Just to let you know grapes are known to be just as toxic to dogs as chocolate!


----------



## poodleholic

I went with rock. Far more sanitary and easy to keep that way. Mulch is . . .in a word, yuk! It stnks, too.


----------



## RonE

> Pea gravel is efficient at drainage and the larger sizes of it isn't tracked into the house too much.


Shouldn't that be pee gravel?


----------



## winniec777

We've used a mulched area for 4 years with no issues. There's no smell and the mulch is easy to top off and replace when needed. Just be sure to pick up after every poo. You can spray every so often with a water/bleach solution (10 parts water/1 bleach), but I'll admit that's not as effective as it would be on pea/pee (!) gravel.

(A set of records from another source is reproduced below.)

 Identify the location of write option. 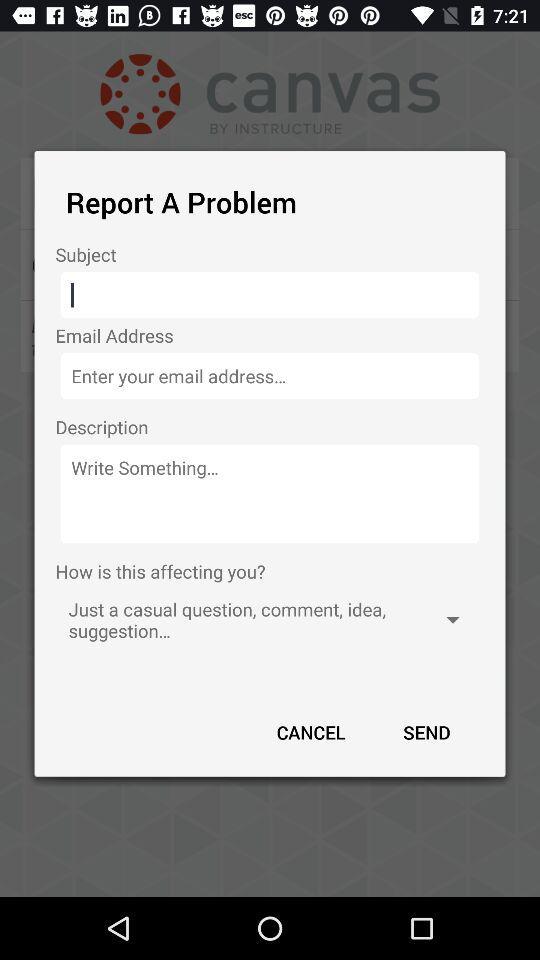
(270, 493).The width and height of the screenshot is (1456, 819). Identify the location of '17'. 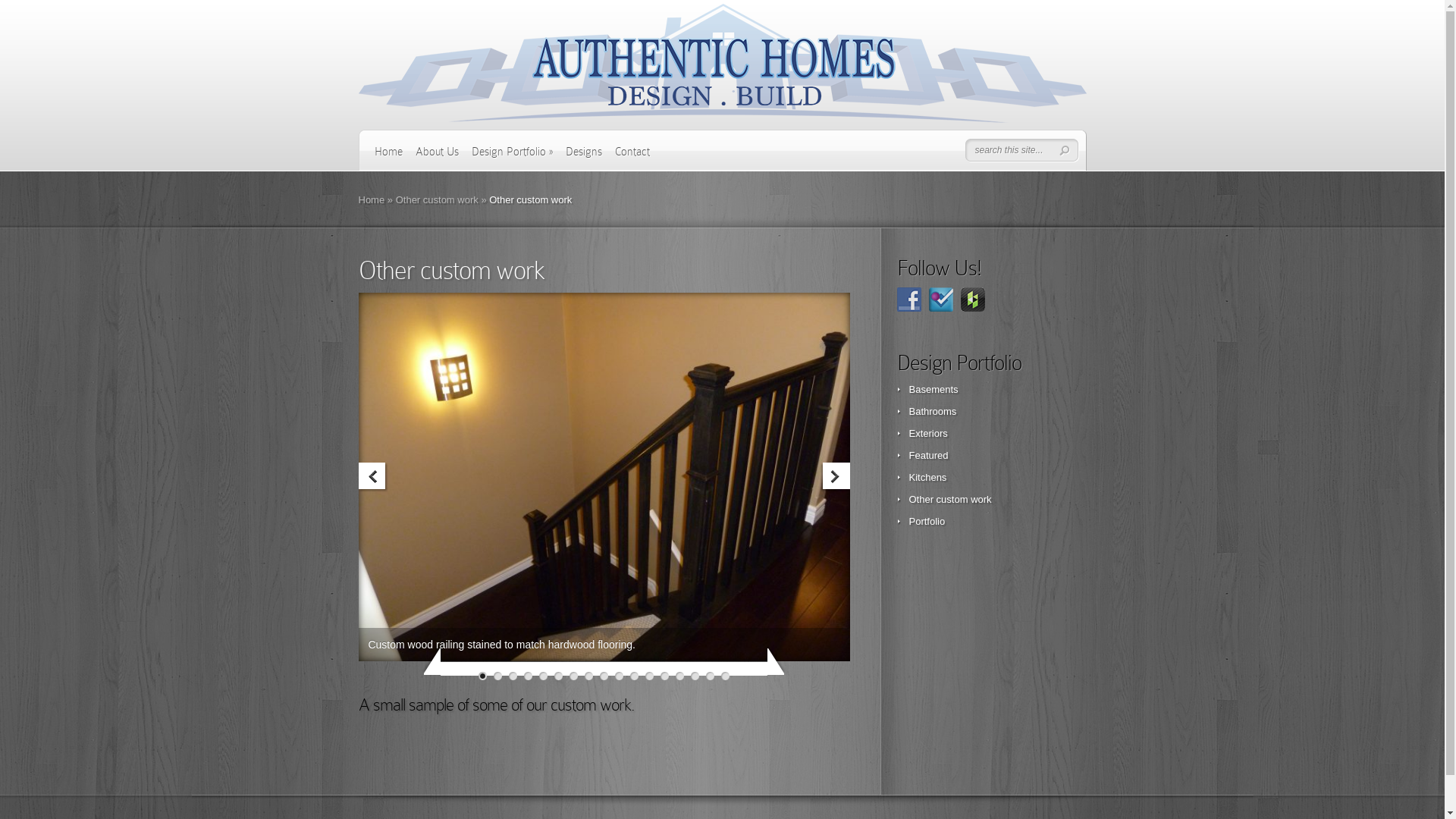
(724, 675).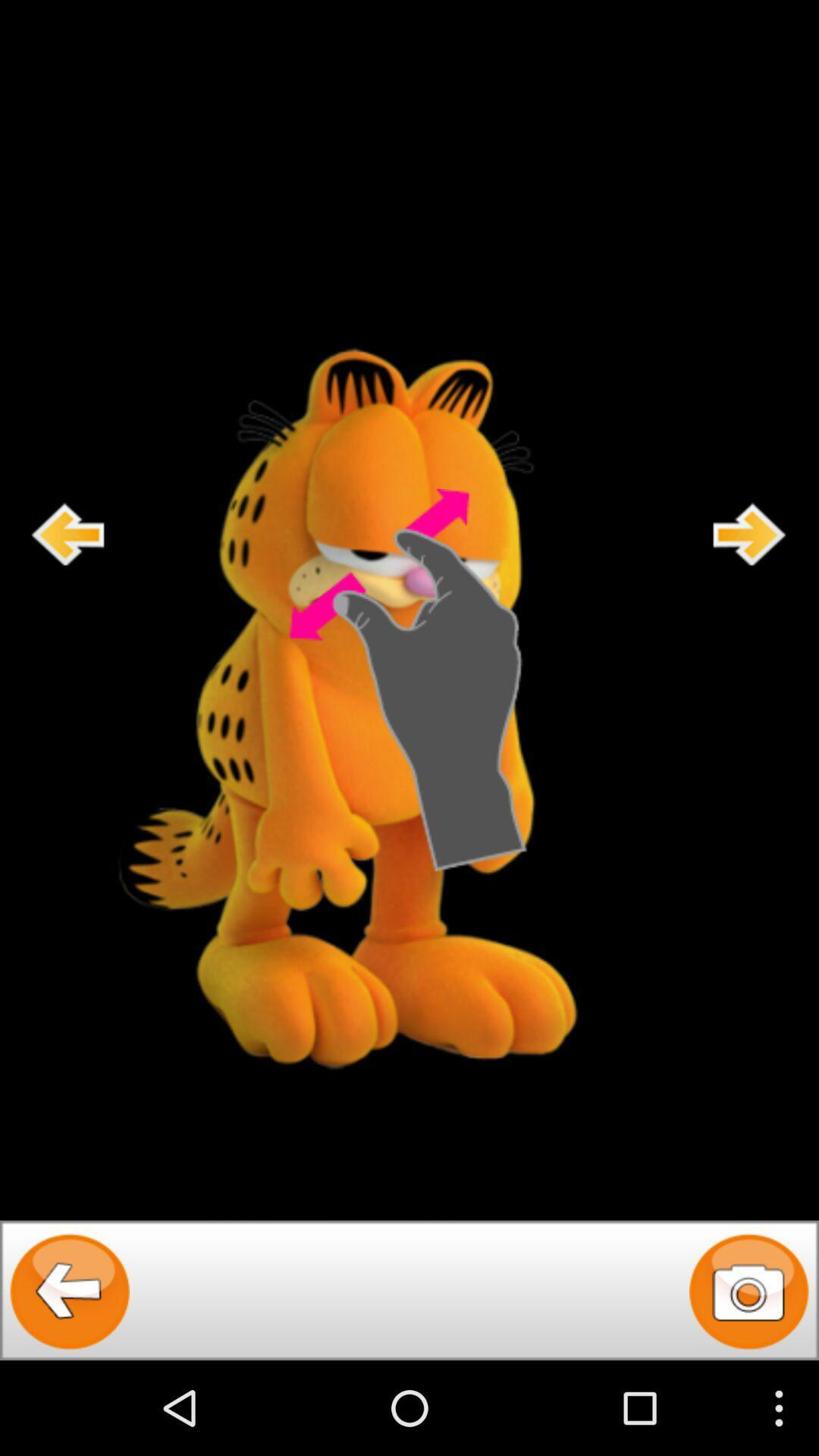 Image resolution: width=819 pixels, height=1456 pixels. What do you see at coordinates (68, 534) in the screenshot?
I see `previous` at bounding box center [68, 534].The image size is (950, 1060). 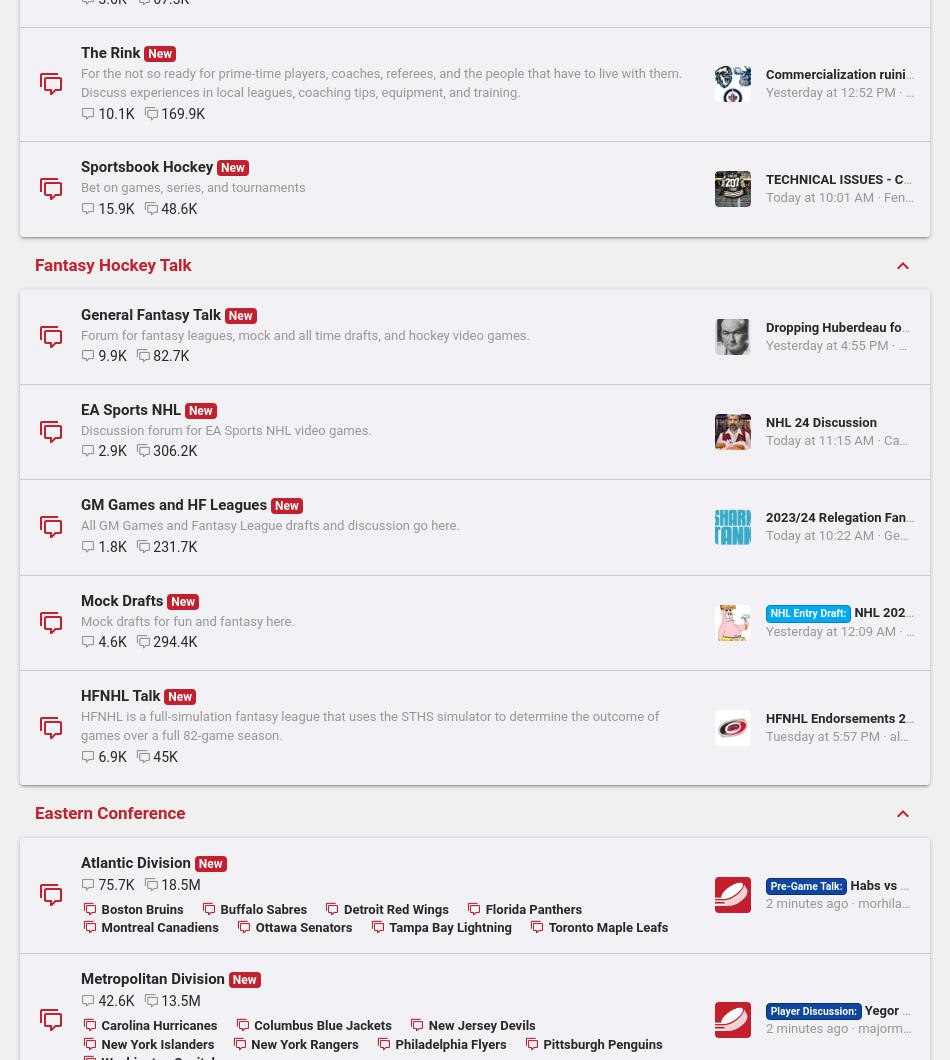 I want to click on '1.4K', so click(x=112, y=59).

Our potty area is part of the landscaping - it's connected to a low berm with bushes, another line of evergreens that form a low screen, and there's a tree planted on one side of it. Although pea gravel performs better as a potty area, I like the look of it integrated into the landscape vs. having it be an obvious separate area used for a doggy bathroom.


----------



## PaulM

Hello, I am new here, and I have a puzzling situation, my wife and I built our dog (Izzie) a very nice 4 x 12 with 3/4" river rock outdoor spot, she goes there 99% pf the time, except when the area wet from rain or grass watering, does someone have an idea as to why?
Thanks


----------



## hanksimon

Guessing - Some small dogs don't like the feeling of getting their feet wet. My dog is a large Lab, who loves water ... and puddles :-( 
But he tries not to get his feet wet in the back yard... possibly, because he really doesn't like it when I dry his feet! How large and what type of dog is Izzie?

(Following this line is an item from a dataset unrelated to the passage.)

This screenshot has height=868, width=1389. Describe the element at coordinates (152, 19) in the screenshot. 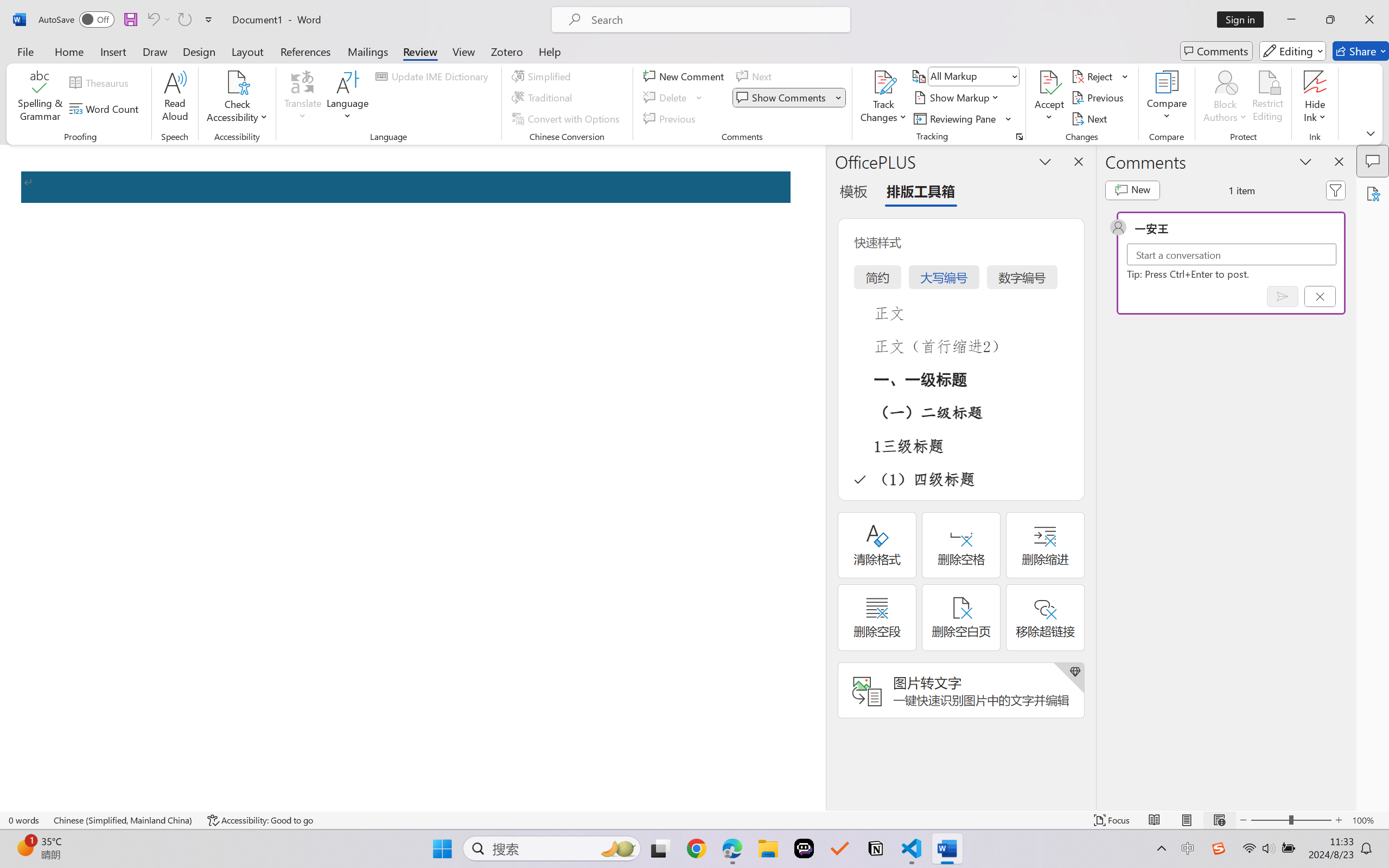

@RonE: Pea gravel is useful for good landscaping. But pee gravel is more efficient for drainage... so you are correct ... ;-)


----------



## PaulM

Hello HankSimon, 
Izzie is a 65lbs GoldenDoodle
Thanks


----------



## hanksimon

No clue, except a learned response that might be similar to my Lab. If Izzie gets her paws wet, do you dry them off ? Most dogs really don't like to have their paws handled (the tops are sensitive, and the Webbing between the toes appears to be sensitive... for dogs with webbed feet). You can train them 'not to mind' as much by providing treats.

I imagine that a golden doodle loves water...


----------



## PaulM

Thanks Hank,
Izzie does love the water, and she does not mind when her feet get wet and we have to dry them.


----------



## hanksimon

... No other guesses


----------



## Chris / Oakley

I know this is an old thread, but I am hoping I can get some feedback on my plans. We have a small city lot of 33 x 110, but the back yard is only 30'x30' after the patio and parking, etc. We have 2 Lab-Mixes, Oakley is 75lbs and Juno is 60lbs. Our yard is basically dead and we are trying to fix it up what little we have for our 2 daughters to have some clean room to play, one that is 21 months and the other should be here in about a month unless she decides to come early.

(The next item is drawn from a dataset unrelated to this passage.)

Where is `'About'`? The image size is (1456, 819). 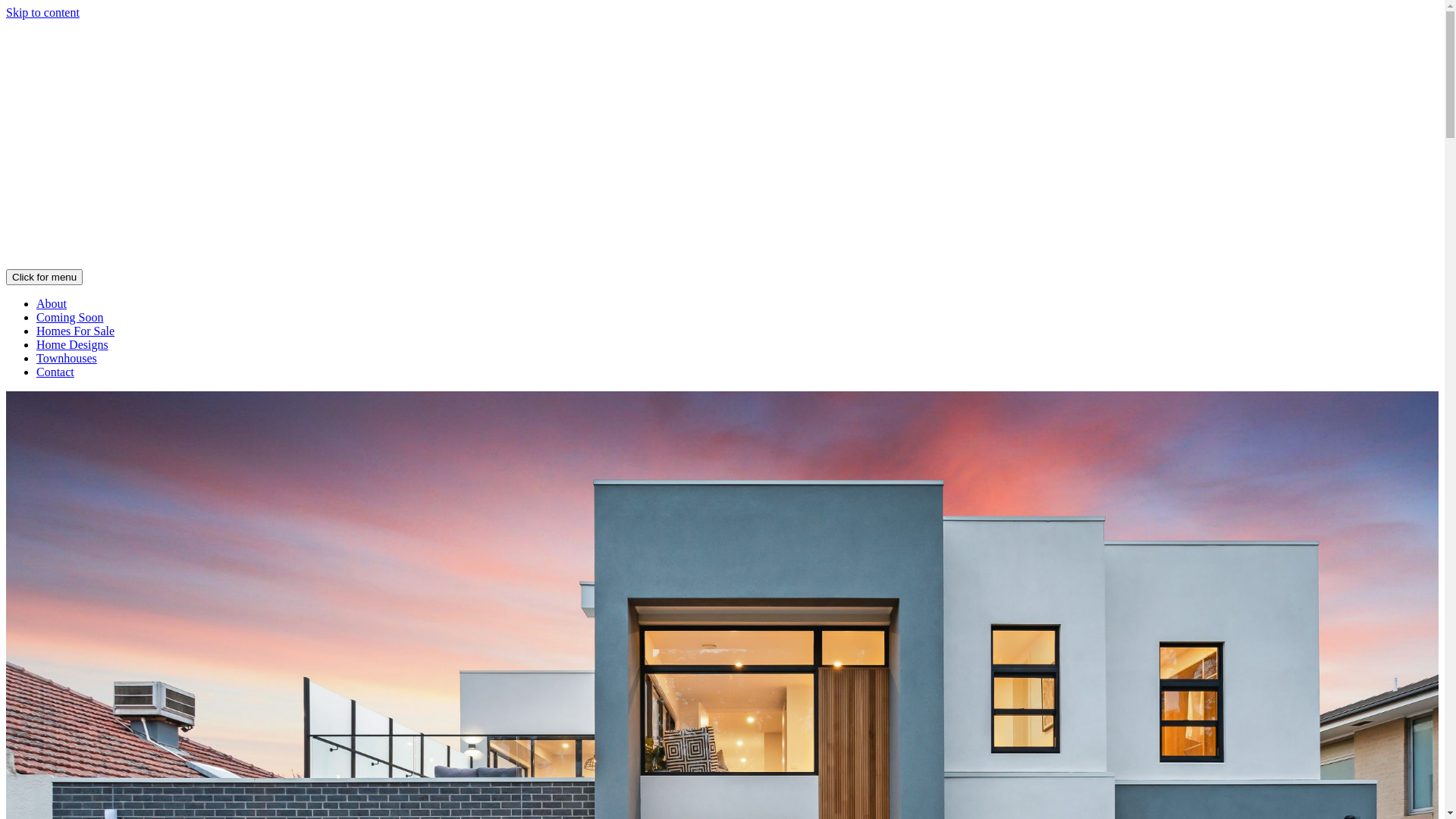
'About' is located at coordinates (51, 303).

I was hoping to designate a 9' x 9', or smaller if you think it'd be enough? It will be up against our existing perimeter fence, and I would build a small wood 3' fence to do the other 3 sides. The picture in my head would have it be wood posts with black chain-link between them, with wood on top and bottom for strength. For the ground my father insists patio stones (24 x 24 concrete slabs) are the best as they are easy to scrape poop off of and hose down if the odor gets too strong. In the drawing I have attached, the light grey is the concrete patio stones, the dark grey is pea gravel and the black post in the middle is some sort of 'pee post' for my boy Oakley. Not sure what to put here, but I figured it might keep him from peeing on the fencing around the area. 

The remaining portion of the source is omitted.